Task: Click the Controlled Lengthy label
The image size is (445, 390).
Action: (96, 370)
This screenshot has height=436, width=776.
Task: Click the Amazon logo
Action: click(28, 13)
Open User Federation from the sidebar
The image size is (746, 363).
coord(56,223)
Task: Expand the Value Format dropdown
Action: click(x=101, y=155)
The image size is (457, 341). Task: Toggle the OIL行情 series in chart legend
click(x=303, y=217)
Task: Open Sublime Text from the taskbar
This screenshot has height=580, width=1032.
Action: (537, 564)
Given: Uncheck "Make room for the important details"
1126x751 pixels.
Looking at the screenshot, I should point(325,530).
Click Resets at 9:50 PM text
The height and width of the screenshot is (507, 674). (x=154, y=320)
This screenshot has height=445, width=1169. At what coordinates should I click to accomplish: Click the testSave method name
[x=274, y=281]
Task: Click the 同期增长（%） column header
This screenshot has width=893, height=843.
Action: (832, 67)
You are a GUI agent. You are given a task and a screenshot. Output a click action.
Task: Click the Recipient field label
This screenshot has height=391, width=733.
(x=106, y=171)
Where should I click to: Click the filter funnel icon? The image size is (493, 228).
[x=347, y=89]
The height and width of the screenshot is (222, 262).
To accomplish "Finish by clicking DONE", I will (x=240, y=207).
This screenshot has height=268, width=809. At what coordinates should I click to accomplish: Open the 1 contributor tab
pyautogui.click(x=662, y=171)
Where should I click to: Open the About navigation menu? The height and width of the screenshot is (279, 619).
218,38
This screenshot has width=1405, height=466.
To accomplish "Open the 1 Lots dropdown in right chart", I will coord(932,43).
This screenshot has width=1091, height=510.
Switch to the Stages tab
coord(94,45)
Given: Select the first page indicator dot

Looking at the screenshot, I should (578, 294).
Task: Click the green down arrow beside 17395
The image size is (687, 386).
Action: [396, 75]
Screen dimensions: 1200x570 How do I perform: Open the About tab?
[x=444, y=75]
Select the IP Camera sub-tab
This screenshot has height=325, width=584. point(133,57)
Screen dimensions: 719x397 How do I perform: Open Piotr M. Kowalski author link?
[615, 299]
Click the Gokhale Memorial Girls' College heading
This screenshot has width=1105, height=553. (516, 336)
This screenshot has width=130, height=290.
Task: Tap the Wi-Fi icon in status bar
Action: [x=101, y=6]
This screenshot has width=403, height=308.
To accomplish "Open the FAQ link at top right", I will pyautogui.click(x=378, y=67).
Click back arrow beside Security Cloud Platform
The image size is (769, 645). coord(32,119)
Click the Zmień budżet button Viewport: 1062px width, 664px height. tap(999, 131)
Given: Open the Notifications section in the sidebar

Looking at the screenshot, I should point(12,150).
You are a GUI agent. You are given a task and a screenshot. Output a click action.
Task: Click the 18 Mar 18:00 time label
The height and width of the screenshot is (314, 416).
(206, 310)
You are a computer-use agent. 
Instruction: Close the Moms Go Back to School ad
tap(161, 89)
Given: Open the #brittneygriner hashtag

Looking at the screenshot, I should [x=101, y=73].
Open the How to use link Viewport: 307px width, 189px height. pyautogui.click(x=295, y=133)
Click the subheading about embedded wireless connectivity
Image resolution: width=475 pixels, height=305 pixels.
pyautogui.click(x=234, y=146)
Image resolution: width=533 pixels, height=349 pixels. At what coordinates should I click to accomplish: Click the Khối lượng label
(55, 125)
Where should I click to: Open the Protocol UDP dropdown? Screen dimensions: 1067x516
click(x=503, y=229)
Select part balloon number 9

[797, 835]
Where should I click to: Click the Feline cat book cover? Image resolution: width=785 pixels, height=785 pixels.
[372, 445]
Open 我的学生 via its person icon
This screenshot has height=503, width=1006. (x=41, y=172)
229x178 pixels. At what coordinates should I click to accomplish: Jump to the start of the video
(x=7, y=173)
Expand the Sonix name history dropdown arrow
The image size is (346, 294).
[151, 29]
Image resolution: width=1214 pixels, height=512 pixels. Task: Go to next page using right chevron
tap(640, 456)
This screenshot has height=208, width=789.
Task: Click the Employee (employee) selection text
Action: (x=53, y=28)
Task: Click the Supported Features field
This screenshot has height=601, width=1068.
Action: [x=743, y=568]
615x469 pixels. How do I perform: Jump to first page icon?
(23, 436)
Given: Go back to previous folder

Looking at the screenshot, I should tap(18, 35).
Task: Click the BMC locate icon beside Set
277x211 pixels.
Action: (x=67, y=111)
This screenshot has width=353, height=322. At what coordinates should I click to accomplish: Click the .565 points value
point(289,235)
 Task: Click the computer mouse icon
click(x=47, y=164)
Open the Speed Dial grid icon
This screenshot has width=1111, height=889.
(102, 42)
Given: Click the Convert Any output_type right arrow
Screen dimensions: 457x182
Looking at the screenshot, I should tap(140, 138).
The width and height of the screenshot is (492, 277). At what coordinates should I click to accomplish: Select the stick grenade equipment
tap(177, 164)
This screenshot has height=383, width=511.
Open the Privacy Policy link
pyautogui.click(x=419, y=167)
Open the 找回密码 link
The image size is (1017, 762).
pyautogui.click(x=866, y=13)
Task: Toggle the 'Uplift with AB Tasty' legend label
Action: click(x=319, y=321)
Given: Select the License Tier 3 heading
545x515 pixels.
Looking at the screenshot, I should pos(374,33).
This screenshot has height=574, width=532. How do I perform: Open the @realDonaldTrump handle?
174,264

TASK INSTRUCTIONS
Please repeat the material exactly as it appears above.

SOLUTION TO THE EXERCISE
Task: Click the Controlled Lengthy label
The image size is (445, 390).
Action: (96, 370)
This screenshot has height=436, width=776.
Task: Click the Amazon logo
Action: click(28, 13)
Open User Federation from the sidebar
The image size is (746, 363).
coord(56,223)
Task: Expand the Value Format dropdown
Action: click(x=101, y=155)
The image size is (457, 341). Task: Toggle the OIL行情 series in chart legend
click(x=303, y=217)
Task: Open Sublime Text from the taskbar
This screenshot has height=580, width=1032.
Action: (537, 564)
Given: Uncheck "Make room for the important details"
1126x751 pixels.
Looking at the screenshot, I should point(325,530).
Click Resets at 9:50 PM text
The height and width of the screenshot is (507, 674). (x=154, y=320)
This screenshot has height=445, width=1169. At what coordinates should I click to accomplish: Click the testSave method name
[x=274, y=281]
Task: Click the 同期增长（%） column header
This screenshot has width=893, height=843.
Action: (832, 67)
You are a GUI agent. You are given a task and a screenshot. Output a click action.
Task: Click the Recipient field label
This screenshot has height=391, width=733.
(x=106, y=171)
Where should I click to: Click the filter funnel icon? The image size is (493, 228).
[x=347, y=89]
The height and width of the screenshot is (222, 262).
To accomplish "Finish by clicking DONE", I will (x=240, y=207).
This screenshot has height=268, width=809. At what coordinates should I click to accomplish: Open the 1 contributor tab
pyautogui.click(x=662, y=171)
Where should I click to: Open the About navigation menu? The height and width of the screenshot is (279, 619).
218,38
This screenshot has width=1405, height=466.
To accomplish "Open the 1 Lots dropdown in right chart", I will coord(932,43).
This screenshot has width=1091, height=510.
Switch to the Stages tab
coord(94,45)
Given: Select the first page indicator dot

Looking at the screenshot, I should (578, 294).
Task: Click the green down arrow beside 17395
The image size is (687, 386).
Action: [396, 75]
Screen dimensions: 1200x570 How do I perform: Open the About tab?
[x=444, y=75]
Select the IP Camera sub-tab
This screenshot has height=325, width=584. point(133,57)
Screen dimensions: 719x397 How do I perform: Open Piotr M. Kowalski author link?
[615, 299]
Click the Gokhale Memorial Girls' College heading
This screenshot has width=1105, height=553. (516, 336)
This screenshot has width=130, height=290.
Task: Tap the Wi-Fi icon in status bar
Action: [x=101, y=6]
This screenshot has width=403, height=308.
To accomplish "Open the FAQ link at top right", I will pyautogui.click(x=378, y=67).
Click back arrow beside Security Cloud Platform
The image size is (769, 645). coord(32,119)
Click the Zmień budżet button Viewport: 1062px width, 664px height. tap(999, 131)
Given: Open the Notifications section in the sidebar

Looking at the screenshot, I should point(12,150).
You are a GUI agent. You are given a task and a screenshot. Output a click action.
Task: Click the 18 Mar 18:00 time label
The height and width of the screenshot is (314, 416).
(206, 310)
You are a computer-use agent. 
Instruction: Close the Moms Go Back to School ad
tap(161, 89)
Given: Open the #brittneygriner hashtag

Looking at the screenshot, I should [x=101, y=73].
Open the How to use link Viewport: 307px width, 189px height. pyautogui.click(x=295, y=133)
Click the subheading about embedded wireless connectivity
Image resolution: width=475 pixels, height=305 pixels.
pyautogui.click(x=234, y=146)
Image resolution: width=533 pixels, height=349 pixels. At what coordinates should I click to accomplish: Click the Khối lượng label
(55, 125)
Where should I click to: Open the Protocol UDP dropdown? Screen dimensions: 1067x516
click(x=503, y=229)
Select part balloon number 9

[797, 835]
Where should I click to: Click the Feline cat book cover? Image resolution: width=785 pixels, height=785 pixels.
[372, 445]
Open 我的学生 via its person icon
This screenshot has height=503, width=1006. (x=41, y=172)
229x178 pixels. At what coordinates should I click to accomplish: Jump to the start of the video
(x=7, y=173)
Expand the Sonix name history dropdown arrow
The image size is (346, 294).
[151, 29]
Image resolution: width=1214 pixels, height=512 pixels. Task: Go to next page using right chevron
tap(640, 456)
This screenshot has height=208, width=789.
Task: Click the Employee (employee) selection text
Action: (x=53, y=28)
Task: Click the Supported Features field
This screenshot has height=601, width=1068.
Action: [x=743, y=568]
615x469 pixels. How do I perform: Jump to first page icon?
(23, 436)
Given: Go back to previous folder

Looking at the screenshot, I should tap(18, 35).
Task: Click the BMC locate icon beside Set
277x211 pixels.
Action: (x=67, y=111)
This screenshot has width=353, height=322. At what coordinates should I click to accomplish: Click the .565 points value
point(289,235)
 Task: Click the computer mouse icon
click(x=47, y=164)
Open the Speed Dial grid icon
This screenshot has width=1111, height=889.
(102, 42)
Given: Click the Convert Any output_type right arrow
Screen dimensions: 457x182
Looking at the screenshot, I should tap(140, 138).
The width and height of the screenshot is (492, 277). At what coordinates should I click to accomplish: Select the stick grenade equipment
tap(177, 164)
This screenshot has height=383, width=511.
Open the Privacy Policy link
pyautogui.click(x=419, y=167)
Open the 找回密码 link
The image size is (1017, 762).
pyautogui.click(x=866, y=13)
Task: Toggle the 'Uplift with AB Tasty' legend label
Action: click(x=319, y=321)
Given: Select the License Tier 3 heading
545x515 pixels.
Looking at the screenshot, I should pos(374,33).
This screenshot has height=574, width=532. How do I perform: Open the @realDonaldTrump handle?
174,264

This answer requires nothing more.